As far as how we do things and what we do, we put together a 19-page document, which is on the Elections Canada website, to tell the public what we do and how we do it. It's available to anybody who wants to take a look at it. I should say, it's not usual for investigators to be associated with the prosecutor's office. I worked in the prosecutor's office for many years in the regulatory context in particular, although prosecutors do prosecute regulatory offences. Their main preoccupation, and that of the DPP, is with Criminal Code offences, drug offences, terrorist offences, money laundering, tax evasion, and things like that. It's not common, in the common law context, for investigators to be working out of a prosecutor's office or to be associated with or under the umbrella of a prosecutor's office, even in a general way. Investigators are usually located with the agency responsible for implementing the legislation, and that's primarily because it's a regulatory agency and the goal is not prosecution; the goal is compliance.
Personally, I don't like prosecutions. I'd just as soon get compliance with the requirements of the act and the goals of the legislation. What happens, and is happening more though, is it gets adversarial. Witnesses refuse to be interviewed; witnesses are discouraged from being interviewed; it becomes adversarial. If they cooperated and we were able to get to the bottom of something in a timely way—and that does happen—there are other avenues besides prosecution that can be used to obtain compliance. We have a compliance agreement, in fact, that we can use and it's used in many minor cases, for that matter. There are serious cases that can't go that way; you do have to investigate with an eye on prosecution.
Prosecutors, generally, want to take an independent view of an investigation after it's completed. In fact, the less they have to do with the investigators beforehand, the better. If they have been involved with the investigators because they had to make a court application, someone else in the office will make that decision to prosecute. The prosecution role is who to charge, what to charge, and who not to charge. If it's criminal, it goes to a criminal court.
Let me say a few words about election or voter fraud, which is something of a concern to you. We looked into a number of cases of alleged organized voter fraud when I was commissioner. The complaints were found to be without substance, and no charges were pursued. I put out a press release on two of these, and another one was looked into by a company called Navigant. A few cases of individual illegal voting were prosecuted but, in my opinion, while administrative errors were found, significant voting fraud was not taking place.

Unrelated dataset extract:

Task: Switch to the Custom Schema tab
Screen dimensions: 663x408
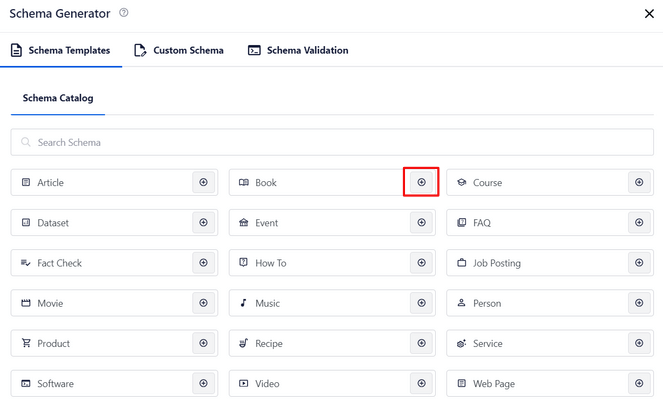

I came into the job as an outsider, and what struck me as interesting were the ethics that are at work in the electoral process. The 60% of people who vote are very serious about it; they're very concerned for and they support the system and the process enormously. That was my first observation. Similarly, the people at Elections Canada were impressed by the role that they were performing, from the most senior to the most junior person. It begins with a fair election and a reliable result.
That's the beginning of the democratic process.
That's my little speech for today.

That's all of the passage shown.